In 2020, four years after Donald Trump promised Americans he would “build a wall” and make Mexico pay for it, the first formerly undocumented immigrant writer was nominated for the National Book Award. Karla Cornejo Villavicencio, whose anonymous essay for the Daily Beast that chronicled her experience as an DACA recipient and student at Harvard went viral in 2010, has penned a fascinating debut, The Undocumented Americans, which profiles immigrants across the country who know all to well the price of the American Dream. In her 2010 essay, Cornejo Villavicencio writes about the possibility of DACA being repealed, an event that would force her deportation, and while DACA was once again upheld in 2020 (not without significant resistance from the president and his colleagues), it is clear that the fear of ICE and immigration authorities, accompanied by the painful personal histories of undocumented immigrants living under the Trump presidency, will cause far-reaching damage beyond any of our comprehensions.
Cornejo Villavicencio began this book soon after the traumatic election night in 2016, when she and other immigrants and children of immigrants, knew that their lives were in immediate danger. In 2016, the topic of illegal immigration was at the forefront of the national conversation, as the ascendance of Donald Trump made clear. But Cornejo Villavicencio felt exhausted by media coverage surrounding immigration, by condescending stories written by out of touch journalists who were so unfamiliar with the community they were writing about. She writes that the book came from her desire to understand people outside of the media’s non-nuanced portrayals of them: “I wanted to tell the stories of people who work as day laborers. Housekeepers. Construction workers. Dog walkers. Delivery men. People who don’t inspire hashtags or t-shirts. But I wanted to learn about them as the weirdos we all are outside of our jobs.” She writes, “This book is for everybody who wants to step away from the buzzwords in immigration, the talking heads, the kids in graduation caps and gowns, and read about the people underground…Not heroes. Randoms. People. Characters.”
Cornejo Villavicencio, herself the daughter of immigrants from Ecuador, ingrains herself into immigrant communities in New York, Flint (Michigan), Miami, Cleveland, and New Haven (Connecticut). She speaks to day laborers in Staten Island, men who have been showing up to work freelance construction jobs around New York for decades, to women in Miami who have turned to alternative medicine due to their lack of healthcare, and to a family in Flint whose father was suddenly deported, leaving behind his wife and young children. She visits with a man who has taken up asylum in a church, confined to an attic room to avoid deportation. She weaves together her own family’s narrative with these stories: her hardworking father’s consistent mistreatment by employers, and her spirited mother’s desire to pave her own way in the world. While emotional distance is often valued in nonfiction reportage, it is Cornejo Villavicencio’s closeness to her subjects, her moving dedication to improving their lives, that makes this book so strong. It is a rare honest portrayal that strikes the perfect balance between nuanced reporting and deep intimacy.
In one chapter, titled Ground Zero, Cornejo Villavicencio writes about the immigrant day laborers who were bused to the Twin Towers on 9/11, who dug for bodies through all-encompassing dust and rubble. These people were not given proper protective equipment, many were cheated out of wages by their employers, and thus almost all of them suffer from lung diseases, cancer, or PTSD decades later. But of course, none of them are listed among the dead from that day, they have been all but forgotten by history, and excluded from aid programs that they qualify for. In an interview with CNN, Cornejo Villavicencio makes the connection between these laborers, these immigrants whose deaths were not recorded and thus not properly mourned, with the undocumented victims of COVID-19. She says, “In the spring in New York, the number of deaths of Latinos — many of them immigrants who were dying in ways that were completely undignified, like their bodies stuffed into frozen trucks on the street — and, you know, there were no obituaries, the majority of the country was not caring and choosing to ignore Covid because they knew the people who were dying were Black and brown. I saw the list that The New York Times printed of the people who died. And it reminded me of 9/11 and the incomplete list of the people who died on 9/11.”

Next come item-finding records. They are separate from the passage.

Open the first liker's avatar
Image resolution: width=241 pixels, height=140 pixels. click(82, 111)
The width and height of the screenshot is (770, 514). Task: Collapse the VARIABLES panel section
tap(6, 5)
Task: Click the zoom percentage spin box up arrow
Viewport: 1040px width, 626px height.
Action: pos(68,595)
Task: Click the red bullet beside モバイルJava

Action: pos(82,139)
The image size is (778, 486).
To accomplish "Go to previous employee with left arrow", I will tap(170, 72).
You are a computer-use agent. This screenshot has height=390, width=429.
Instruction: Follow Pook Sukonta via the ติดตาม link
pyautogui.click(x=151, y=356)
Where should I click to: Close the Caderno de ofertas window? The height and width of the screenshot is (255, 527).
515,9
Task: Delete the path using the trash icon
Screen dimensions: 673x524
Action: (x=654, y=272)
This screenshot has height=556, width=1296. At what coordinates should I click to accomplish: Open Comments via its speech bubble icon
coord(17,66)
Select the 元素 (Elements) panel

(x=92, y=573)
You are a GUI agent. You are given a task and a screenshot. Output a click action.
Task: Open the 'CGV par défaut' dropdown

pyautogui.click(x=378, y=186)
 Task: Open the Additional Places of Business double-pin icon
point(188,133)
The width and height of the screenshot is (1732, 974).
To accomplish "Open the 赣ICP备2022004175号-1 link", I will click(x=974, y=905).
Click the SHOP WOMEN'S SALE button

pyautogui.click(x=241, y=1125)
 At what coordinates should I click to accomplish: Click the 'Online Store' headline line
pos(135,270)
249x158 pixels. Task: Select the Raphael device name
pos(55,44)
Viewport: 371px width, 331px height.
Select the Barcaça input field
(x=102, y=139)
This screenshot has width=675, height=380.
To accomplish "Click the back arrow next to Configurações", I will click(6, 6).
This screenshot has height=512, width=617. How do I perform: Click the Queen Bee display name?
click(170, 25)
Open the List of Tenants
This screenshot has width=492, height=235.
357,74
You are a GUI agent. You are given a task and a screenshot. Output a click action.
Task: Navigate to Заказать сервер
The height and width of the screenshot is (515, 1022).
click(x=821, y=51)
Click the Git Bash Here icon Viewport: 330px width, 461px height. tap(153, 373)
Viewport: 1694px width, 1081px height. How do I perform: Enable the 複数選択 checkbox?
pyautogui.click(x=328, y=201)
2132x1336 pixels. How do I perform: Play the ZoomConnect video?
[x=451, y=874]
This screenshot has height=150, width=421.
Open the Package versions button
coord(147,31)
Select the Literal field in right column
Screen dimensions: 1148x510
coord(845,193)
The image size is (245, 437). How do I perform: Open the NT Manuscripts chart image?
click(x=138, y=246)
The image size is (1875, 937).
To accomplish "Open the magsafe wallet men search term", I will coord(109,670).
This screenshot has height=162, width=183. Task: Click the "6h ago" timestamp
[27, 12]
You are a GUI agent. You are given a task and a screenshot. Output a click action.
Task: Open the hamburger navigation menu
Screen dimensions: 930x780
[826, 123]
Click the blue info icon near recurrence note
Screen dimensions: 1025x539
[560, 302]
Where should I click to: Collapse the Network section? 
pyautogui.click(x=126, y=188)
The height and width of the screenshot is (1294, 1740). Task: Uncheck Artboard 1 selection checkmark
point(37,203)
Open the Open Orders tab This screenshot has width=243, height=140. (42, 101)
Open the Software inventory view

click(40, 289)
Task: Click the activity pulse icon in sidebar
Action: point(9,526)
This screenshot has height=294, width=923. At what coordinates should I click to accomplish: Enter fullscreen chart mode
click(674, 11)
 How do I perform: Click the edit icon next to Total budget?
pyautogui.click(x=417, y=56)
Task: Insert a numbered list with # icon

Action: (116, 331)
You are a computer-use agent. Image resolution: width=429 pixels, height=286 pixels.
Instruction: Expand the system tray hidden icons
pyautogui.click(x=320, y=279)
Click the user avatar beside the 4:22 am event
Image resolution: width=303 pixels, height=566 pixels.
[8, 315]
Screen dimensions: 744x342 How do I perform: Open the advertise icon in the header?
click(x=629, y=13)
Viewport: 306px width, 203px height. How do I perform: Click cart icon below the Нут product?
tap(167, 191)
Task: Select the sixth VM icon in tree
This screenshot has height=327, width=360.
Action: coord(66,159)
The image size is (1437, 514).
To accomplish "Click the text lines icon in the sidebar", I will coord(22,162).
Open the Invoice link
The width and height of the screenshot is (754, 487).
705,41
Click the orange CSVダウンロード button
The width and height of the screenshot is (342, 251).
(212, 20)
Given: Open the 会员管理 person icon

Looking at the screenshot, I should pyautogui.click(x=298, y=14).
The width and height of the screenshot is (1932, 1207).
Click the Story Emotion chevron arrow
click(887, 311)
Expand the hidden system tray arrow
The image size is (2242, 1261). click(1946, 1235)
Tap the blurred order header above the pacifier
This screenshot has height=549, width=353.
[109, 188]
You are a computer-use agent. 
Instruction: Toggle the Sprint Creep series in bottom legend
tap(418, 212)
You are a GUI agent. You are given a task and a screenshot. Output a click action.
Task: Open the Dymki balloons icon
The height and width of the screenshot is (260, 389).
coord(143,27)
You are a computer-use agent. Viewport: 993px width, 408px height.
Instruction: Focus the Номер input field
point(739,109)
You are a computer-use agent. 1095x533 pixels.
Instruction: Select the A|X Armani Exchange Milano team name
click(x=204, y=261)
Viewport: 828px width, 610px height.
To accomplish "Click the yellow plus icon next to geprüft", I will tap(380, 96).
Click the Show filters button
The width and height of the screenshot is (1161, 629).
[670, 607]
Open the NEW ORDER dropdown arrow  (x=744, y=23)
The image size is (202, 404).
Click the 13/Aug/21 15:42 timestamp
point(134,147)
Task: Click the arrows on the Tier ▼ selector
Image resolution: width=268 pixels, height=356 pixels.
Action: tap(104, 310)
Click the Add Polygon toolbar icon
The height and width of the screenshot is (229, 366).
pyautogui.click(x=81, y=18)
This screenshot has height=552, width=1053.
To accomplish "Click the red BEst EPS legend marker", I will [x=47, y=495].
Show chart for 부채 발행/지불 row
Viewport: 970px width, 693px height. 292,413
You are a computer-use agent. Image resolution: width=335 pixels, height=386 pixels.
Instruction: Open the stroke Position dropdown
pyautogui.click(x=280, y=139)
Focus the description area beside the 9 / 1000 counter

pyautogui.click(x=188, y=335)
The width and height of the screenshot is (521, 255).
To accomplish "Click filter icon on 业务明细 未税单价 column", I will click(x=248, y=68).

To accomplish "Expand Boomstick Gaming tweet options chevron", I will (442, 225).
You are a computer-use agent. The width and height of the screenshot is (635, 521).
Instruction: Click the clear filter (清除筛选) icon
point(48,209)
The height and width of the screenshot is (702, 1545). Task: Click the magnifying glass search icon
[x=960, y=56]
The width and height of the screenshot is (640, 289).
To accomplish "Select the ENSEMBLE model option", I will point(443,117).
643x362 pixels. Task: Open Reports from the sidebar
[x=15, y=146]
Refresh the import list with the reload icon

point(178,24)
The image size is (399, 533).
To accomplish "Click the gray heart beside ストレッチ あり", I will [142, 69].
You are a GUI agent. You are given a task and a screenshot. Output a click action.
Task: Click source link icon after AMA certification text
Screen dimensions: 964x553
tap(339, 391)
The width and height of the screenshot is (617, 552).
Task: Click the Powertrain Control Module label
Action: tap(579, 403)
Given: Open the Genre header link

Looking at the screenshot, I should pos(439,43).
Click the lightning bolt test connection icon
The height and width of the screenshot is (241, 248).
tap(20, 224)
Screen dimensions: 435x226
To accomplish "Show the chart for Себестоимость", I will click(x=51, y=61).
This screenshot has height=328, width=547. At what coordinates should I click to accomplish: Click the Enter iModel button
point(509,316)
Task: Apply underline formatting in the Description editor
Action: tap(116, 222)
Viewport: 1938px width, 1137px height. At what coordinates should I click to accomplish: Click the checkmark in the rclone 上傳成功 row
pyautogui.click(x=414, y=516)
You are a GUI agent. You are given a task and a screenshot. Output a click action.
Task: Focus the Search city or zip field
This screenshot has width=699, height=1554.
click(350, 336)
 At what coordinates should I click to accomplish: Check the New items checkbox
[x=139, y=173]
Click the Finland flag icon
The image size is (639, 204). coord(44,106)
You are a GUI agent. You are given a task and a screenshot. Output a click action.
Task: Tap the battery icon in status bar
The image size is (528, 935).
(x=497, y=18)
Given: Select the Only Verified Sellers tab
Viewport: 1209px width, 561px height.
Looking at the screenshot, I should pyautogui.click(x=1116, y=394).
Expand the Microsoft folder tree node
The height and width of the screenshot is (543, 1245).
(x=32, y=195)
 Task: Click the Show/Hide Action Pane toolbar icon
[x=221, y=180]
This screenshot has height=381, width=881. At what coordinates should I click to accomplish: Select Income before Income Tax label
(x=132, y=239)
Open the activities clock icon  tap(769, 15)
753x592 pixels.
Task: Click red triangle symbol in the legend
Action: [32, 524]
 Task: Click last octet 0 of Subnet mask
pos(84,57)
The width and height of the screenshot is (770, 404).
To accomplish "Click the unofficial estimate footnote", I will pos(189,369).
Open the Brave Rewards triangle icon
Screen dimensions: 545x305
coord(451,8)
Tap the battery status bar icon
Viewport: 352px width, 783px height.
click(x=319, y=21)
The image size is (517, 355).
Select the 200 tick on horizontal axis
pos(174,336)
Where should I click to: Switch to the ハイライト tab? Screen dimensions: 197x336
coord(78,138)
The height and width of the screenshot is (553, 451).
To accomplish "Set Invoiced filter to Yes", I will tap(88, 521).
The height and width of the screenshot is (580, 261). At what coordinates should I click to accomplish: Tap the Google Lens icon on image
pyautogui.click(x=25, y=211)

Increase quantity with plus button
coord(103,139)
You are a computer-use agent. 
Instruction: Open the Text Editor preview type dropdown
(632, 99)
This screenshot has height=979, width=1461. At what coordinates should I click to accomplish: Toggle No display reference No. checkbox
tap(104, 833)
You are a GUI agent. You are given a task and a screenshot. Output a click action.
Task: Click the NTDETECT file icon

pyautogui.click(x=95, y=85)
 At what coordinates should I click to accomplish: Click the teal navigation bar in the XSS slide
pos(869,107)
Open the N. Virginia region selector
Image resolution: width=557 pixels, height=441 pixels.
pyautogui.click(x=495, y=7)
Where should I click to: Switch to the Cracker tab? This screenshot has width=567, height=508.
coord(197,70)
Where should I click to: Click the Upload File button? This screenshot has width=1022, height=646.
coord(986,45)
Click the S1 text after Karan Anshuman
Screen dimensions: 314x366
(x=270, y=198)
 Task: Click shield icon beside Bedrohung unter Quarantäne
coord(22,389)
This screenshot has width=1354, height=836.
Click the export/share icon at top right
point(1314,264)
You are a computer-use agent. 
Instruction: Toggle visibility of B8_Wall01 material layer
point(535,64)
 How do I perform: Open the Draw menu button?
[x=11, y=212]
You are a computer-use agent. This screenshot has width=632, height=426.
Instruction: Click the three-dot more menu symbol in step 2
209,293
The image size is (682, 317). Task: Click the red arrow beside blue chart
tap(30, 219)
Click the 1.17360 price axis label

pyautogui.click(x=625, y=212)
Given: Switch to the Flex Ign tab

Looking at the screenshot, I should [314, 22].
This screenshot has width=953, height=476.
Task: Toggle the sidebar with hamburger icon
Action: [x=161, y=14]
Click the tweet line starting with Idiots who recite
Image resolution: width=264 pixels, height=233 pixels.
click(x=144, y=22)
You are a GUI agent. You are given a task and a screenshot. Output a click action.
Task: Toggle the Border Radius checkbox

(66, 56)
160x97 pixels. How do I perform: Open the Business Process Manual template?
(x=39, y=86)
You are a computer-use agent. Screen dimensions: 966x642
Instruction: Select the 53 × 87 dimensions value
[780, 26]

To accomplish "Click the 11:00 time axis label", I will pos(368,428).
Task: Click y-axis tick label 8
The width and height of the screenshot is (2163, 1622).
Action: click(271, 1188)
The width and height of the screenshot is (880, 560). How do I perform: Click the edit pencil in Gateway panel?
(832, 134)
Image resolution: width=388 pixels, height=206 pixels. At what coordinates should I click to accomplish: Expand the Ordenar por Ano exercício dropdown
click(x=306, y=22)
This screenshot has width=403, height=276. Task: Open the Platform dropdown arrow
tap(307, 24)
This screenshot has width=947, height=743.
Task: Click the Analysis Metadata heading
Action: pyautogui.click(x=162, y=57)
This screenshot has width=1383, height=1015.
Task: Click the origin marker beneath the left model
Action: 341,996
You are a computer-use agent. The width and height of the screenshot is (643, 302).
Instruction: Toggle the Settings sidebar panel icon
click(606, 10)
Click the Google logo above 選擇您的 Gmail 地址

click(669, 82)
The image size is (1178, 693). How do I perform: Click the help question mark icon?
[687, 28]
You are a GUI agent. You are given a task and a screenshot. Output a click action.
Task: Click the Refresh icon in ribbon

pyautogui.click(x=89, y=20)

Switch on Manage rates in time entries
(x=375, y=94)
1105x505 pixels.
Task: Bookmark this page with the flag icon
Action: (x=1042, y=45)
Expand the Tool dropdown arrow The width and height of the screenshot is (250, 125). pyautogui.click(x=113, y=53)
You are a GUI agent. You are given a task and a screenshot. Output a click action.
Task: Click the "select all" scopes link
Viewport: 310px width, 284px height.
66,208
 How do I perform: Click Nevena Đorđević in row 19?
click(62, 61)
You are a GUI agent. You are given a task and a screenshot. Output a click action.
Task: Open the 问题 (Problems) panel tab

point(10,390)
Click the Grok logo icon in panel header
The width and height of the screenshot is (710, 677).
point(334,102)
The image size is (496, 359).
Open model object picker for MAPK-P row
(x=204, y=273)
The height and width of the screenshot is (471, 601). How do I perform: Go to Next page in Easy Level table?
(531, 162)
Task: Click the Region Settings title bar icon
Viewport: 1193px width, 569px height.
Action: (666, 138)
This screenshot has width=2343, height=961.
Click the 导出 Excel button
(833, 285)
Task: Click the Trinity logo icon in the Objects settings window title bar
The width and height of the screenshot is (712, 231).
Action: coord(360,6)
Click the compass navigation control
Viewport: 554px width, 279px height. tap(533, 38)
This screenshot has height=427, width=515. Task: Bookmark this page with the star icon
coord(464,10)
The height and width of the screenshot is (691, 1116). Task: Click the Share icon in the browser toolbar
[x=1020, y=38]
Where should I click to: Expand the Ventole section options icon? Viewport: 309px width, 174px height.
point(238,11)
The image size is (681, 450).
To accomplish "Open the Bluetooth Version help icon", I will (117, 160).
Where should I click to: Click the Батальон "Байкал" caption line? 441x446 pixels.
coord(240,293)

The Undocumented Americans is a stunning book, with an emotional weight unlike many others. Reading it during the twilight days of the Trump presidency, I do feel some hope that the lives of the characters featured in this book will be improved under the next administration, but as history has taught us, we cannot prematurely celebrate. This book is a total rejection of damaging stereotypes, a dismantling of the liberal vision of these DREAMers and strivers, perfect immigrants that represent an ideal version of humanity. Cornejo Villavicencio has written a beautiful and provocative piece that gives a human face to issues of justice, identity politics, and borders, one that trades tired clichés for devastating realities.